Of course, the fear emanates from the fact that some sectors of the LGBT community are advocating gay marriage, a position which allegedly poses a potential “threat” to existing legal and constitutional provisions on “the Filipino family.” (Ang Ladlad, the party list group recently denied recognition by the Commission on Elections, has, in earlier reports, however, clarified that gay marriage is not among its agenda.)
It should be made clear to the public that an LGBT party list group in congress doesn’t necessarily mean a vote for gay marriages. The issue of gay marriage, after all, does not and should not define an LGBT representation in a hall of democracy.
On the one hand, there are other (in fact, more pronounced) forms of discrimination against gay persons in various spheres of public life (work place, school, government offices, etc.) that need to be addressed by such a representation. On the other hand, there is still (a healthy) debate going on among gay circles on the issue of gay marriage. In other words, not all gay people are advocating gay marriage.
I for one am not convinced with the idea of gay marriages.
I do not believe marriage is the only legitimate place or “the holy ground” for the expression of love including consensual, responsible, and yes, passionate, genital expression. To embrace the idea of marriage as the only legitimate ground for such human expression is to submit and be complicit to the heterosexist invention that human love is circumscribed. I don’t think there is anything liberating about that.
What is liberating to me is when respect and recognition are accorded to partnerships that do not necessarily fit within the heterosexist definition of marriage. Respecting these partnerships would mean not using them as bases for discriminating people when applying for employment or for admission to schools or for promotions in the work setting. Recognizing these partnerships would mean an end to their construction in media and public spaces as objects of spectacle—as curious cases of human intimacy (what is so curious about two people loving each other?) and as targets of ridicule.

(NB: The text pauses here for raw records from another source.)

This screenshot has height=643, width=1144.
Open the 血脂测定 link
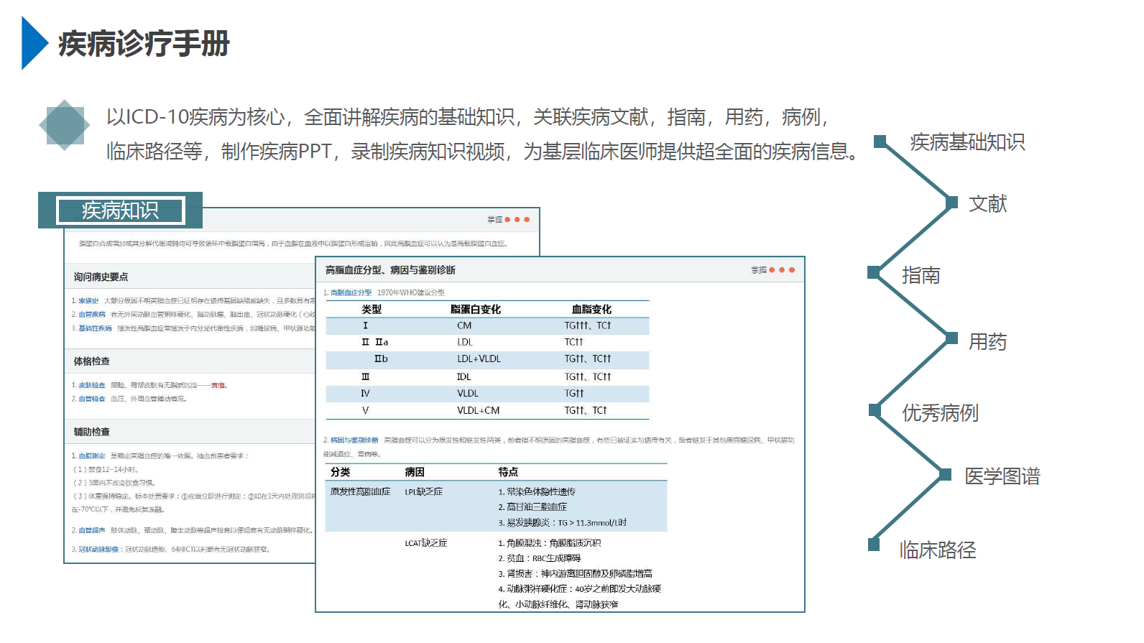[x=91, y=456]
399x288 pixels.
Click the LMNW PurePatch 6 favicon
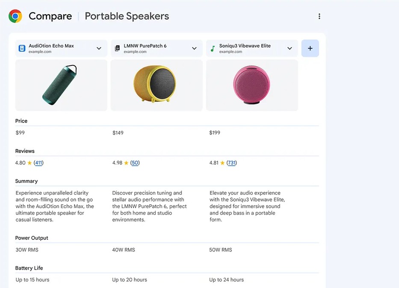click(x=117, y=49)
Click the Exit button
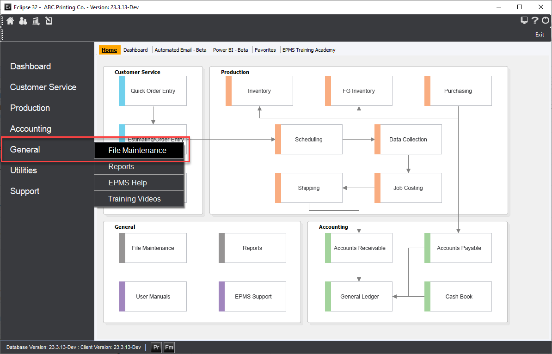 click(540, 35)
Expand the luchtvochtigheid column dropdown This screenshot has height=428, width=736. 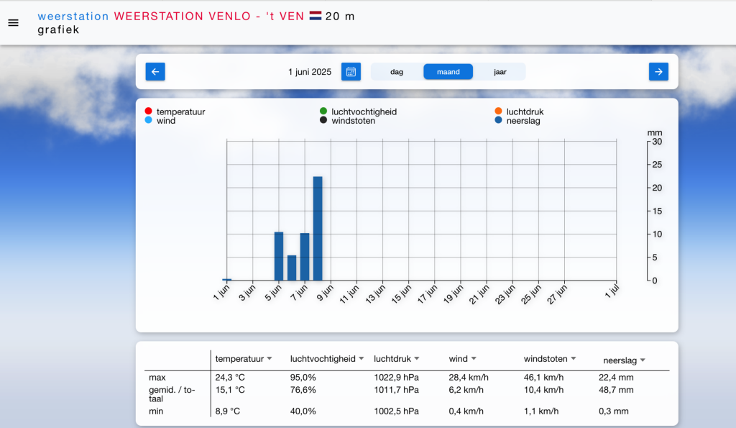click(361, 359)
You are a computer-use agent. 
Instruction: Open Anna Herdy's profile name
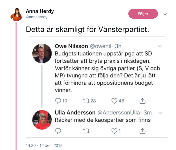(x=40, y=11)
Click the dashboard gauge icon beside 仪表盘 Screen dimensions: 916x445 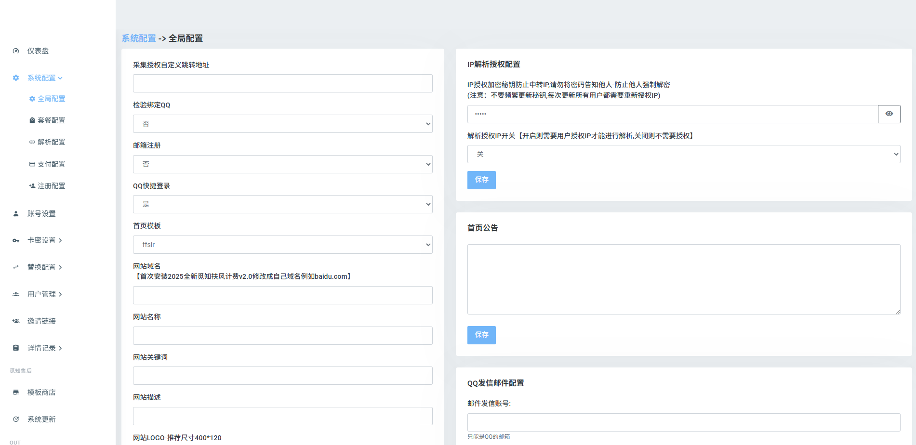point(16,51)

Such respect for and recognition of the diversity in human-to-human relationships can only be achieved, though, within a context that is devoid of feudalistic, unequal power relations, which ultimately sustain the hegemony of heterosexism in Philippine society in particular and in human societies at large.
In other words, there are bigger social problems that are beyond the immediate concerns of gay people but that a gay representation in Congress should pursue and address. These social problems (e.g., militarization in the countryside) may appear to be remotely related to what is purported as the “gay cause” (e.g., an end to discrimination), but whose resolution remain significant to the gay cause and other liberatory causes nonetheless. They are problems within which the experiences of Filipino gay people and other minority groups are deeply implicated.
Addressing these social problems through parliamentary struggle and through representation in the Philippine hall of democracy should therefore not be denied of gay people and other minority groups.